↓

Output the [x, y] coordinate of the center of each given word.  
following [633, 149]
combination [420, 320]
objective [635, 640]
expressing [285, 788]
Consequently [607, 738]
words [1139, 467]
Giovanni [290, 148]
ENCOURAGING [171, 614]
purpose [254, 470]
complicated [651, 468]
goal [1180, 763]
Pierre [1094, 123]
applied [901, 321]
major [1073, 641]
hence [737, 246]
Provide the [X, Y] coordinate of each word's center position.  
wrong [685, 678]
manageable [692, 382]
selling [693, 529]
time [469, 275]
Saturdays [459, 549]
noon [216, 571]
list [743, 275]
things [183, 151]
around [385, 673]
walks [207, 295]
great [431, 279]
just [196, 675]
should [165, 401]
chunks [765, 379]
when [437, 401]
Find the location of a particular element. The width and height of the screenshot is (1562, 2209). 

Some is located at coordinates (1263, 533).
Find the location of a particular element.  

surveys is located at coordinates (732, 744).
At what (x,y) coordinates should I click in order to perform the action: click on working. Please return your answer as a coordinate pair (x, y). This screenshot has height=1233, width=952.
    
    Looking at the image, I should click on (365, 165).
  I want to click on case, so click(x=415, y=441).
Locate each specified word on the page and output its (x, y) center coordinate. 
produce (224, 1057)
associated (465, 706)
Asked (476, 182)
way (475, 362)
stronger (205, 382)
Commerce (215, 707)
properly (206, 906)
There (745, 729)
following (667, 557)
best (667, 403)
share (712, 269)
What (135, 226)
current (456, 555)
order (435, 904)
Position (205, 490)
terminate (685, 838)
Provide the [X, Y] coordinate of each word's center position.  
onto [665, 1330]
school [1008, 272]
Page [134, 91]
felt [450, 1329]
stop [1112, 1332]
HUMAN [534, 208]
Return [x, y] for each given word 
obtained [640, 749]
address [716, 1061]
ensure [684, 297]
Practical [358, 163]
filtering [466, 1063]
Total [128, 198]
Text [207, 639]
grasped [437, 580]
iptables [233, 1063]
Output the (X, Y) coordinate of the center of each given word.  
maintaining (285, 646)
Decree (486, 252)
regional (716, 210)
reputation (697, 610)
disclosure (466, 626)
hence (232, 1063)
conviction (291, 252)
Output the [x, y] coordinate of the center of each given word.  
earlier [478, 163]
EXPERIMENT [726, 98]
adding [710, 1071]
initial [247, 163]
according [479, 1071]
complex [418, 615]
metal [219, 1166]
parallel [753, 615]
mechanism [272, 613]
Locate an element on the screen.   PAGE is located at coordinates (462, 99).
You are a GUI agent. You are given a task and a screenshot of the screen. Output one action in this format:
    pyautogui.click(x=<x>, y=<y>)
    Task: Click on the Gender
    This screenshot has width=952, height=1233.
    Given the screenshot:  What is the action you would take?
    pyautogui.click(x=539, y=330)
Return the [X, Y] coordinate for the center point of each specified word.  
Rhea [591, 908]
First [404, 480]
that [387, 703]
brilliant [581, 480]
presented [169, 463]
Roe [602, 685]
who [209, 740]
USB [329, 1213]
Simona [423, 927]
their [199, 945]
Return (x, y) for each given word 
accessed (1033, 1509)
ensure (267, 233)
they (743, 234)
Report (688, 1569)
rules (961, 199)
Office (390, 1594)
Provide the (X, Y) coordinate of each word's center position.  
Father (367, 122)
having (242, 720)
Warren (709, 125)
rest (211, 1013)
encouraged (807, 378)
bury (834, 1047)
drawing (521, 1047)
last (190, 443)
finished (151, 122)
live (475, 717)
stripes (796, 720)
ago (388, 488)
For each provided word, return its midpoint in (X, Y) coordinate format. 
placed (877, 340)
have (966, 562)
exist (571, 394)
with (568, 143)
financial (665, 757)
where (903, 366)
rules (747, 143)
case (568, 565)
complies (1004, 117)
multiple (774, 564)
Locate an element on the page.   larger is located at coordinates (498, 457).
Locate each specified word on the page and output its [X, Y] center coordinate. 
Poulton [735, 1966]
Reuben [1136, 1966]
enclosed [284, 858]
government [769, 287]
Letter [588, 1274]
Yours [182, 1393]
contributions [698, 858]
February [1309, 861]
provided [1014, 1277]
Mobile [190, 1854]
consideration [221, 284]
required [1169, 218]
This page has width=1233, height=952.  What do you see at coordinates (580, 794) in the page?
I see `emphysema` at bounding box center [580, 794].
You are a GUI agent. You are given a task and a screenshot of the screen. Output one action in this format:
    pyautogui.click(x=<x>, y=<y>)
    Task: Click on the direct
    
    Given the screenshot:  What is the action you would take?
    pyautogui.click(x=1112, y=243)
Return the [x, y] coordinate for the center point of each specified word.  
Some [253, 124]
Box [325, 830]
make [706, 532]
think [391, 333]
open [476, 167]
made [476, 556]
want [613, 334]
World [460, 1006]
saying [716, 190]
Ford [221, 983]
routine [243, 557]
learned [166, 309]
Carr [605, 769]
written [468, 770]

↑

• **Problem description**
Reproduce the stretch of entries from the line containing "What (135, 226)" through the line containing "Text [207, 639]", changing "coordinate" to "location" and leaving everything else unaltered.

• **Answer to the task**
What (135, 226)
current (456, 555)
order (435, 904)
Position (205, 490)
terminate (685, 838)
Provide the [X, Y] location of each word's center position.  
onto [665, 1330]
school [1008, 272]
Page [134, 91]
felt [450, 1329]
stop [1112, 1332]
HUMAN [534, 208]
Return [x, y] for each given word 
obtained [640, 749]
address [716, 1061]
ensure [684, 297]
Practical [358, 163]
filtering [466, 1063]
Total [128, 198]
Text [207, 639]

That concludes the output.